Daniel comenzó una justificación basada en los procesos digestivos y el bajo rendimiento de las funciones metabólicas del cuerpo durante las horas de sueño, mientras yo me abstraía de la conversación para:
a) Evocar la desnudez de Carla.
b) Pensar en los misterios de la amistad profunda. Nos veíamos los tres una media de 0,82 veces al año, y sin embargo cada vez era una continuación perfecta de las otras, como si el tiempo no fuese capaz de reducir el coeficiente de rozamiento necesario entre seres humanos para forjar una amistad fuerte.
c) Evocar los labios de Carla.
d) Intentar determinar por qué razón los habitantes del norte de América en general sostienen que la carne de vacuno debe ser masacrada y casi carbonizada para servirla en un plato.
e) Evocar las manos de Carla.
f) Observar a mis dos amigos, para darme cuenta sin ninguna piedad de que nunca volveré a tener algo así, mientras la suerte no nos lleve a los tres a volver a vivir en la misma ciudad.
g) Evocar los pezones de Carla.
h) Intentar reinsertarme en la conversación, que en ese momento transitaba un camino complejo sobre la relación de Daniel con Liv, y sabiendo que mis dos amigos considerarían necesario y vital mi aporte, debería irlo pensando.
i) Evocar los ojos de Carla.
– …y está claro que por eso, algunas diferencias culturales entre ella y yo son insalvables, pero aún así me gusta mucho. Vamos a ver qué pasa. ¿Qué opinás, Ernesto?
– ¿Yo? No mucho, en verdad. Me parece que va a ser bueno para vos no haber venido solo. Además, ella demostró mucha buena voluntad al programarse un viaje para dejarnos solos estas dos semanas, ¿no?
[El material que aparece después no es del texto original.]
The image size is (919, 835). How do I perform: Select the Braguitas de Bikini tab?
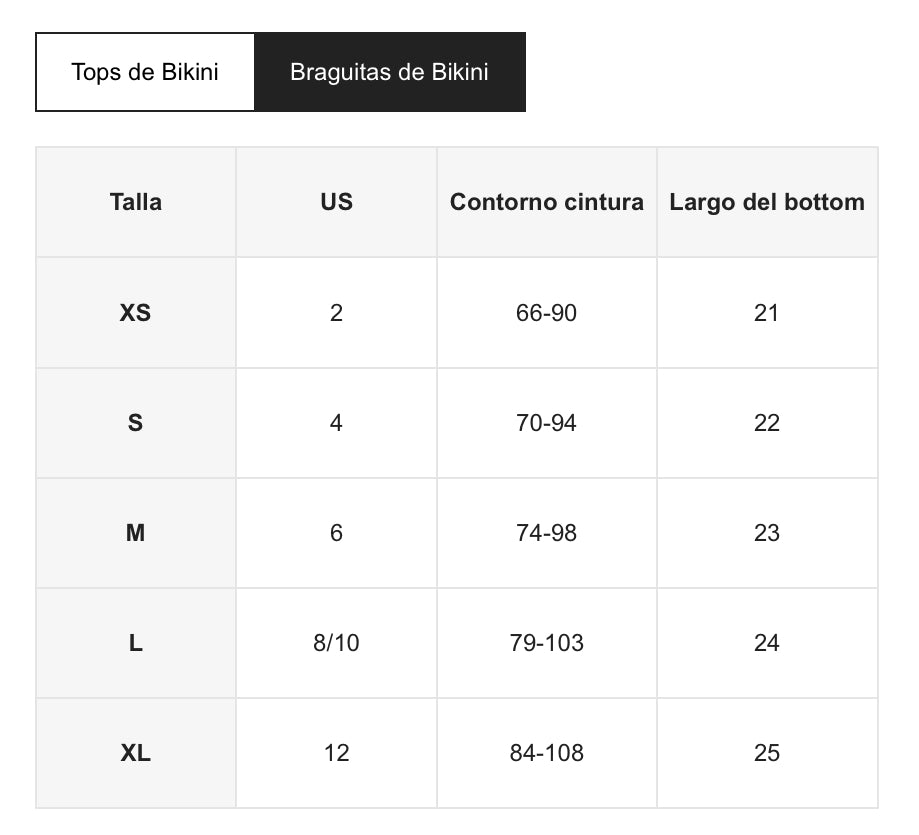tap(389, 72)
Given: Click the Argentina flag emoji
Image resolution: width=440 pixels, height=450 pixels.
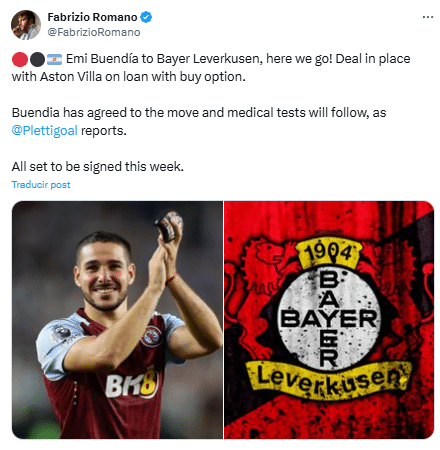Looking at the screenshot, I should [x=54, y=59].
– Sí, bueno, en realidad digamos que se lo sugerí de una forma bastante enfática. Pero es cierto que accedió de buen grado.
– Ya me imagino. – dijo Martín – Seguro que la convenciste de que en realidad es ella la que necesita no estar mientras estamos los tres juntos.
– Obvio. ¿Para qué soy filósofo si no?
– No sé. Capaz que para generarle preguntas en lugar de entregarle respuestas a preguntas que no se había hecho. A veces pienso que estamos todos como Amaranta Buendía, despegando botones para volver a coserlos. En lugar de solucionar las cosas, no hacemos más que generar nuevos y variados problemas para cada propuesta de solución.
– ¿Hablás de filosofía o de matemáticas?
– De las dos cosas. De la vida, en general, y de mis huevos, en particular.
– Parece que la argentinita nueva te pegó mal, ¿no?
– Te juro que no estaba dispuesto a que me pasara esto. La mina es terriblemente absorbente, pero es muy inteligente, es culta, está buenísima y tiene un polvo alucinante.
– ¿Y entonces? ¿Qué es lo que te preocupa? Llevás seis años quejándote de lo solo que estás en Barcelona, y cuando aparece alguien tirás para atrás.
– No, si un poco tenés razón. Soy un pelotudo, pero lo que pasa es que no aguanto bien perder la exclusiva de mi cabeza.
– Sos un hinchapelotas, viejo. Si son tontas porque son tontas, si son inteligentes porque son inteligentes. Si cogen poco porque cogen poco y si cogen mucho porque cogen mucho. Así no vamos a ninguna parte.
– Mirá quien habla. Acá el único que puede hablar es Martín, que lleva con Violeta como mil años. ¿Cuánto hace, Martín?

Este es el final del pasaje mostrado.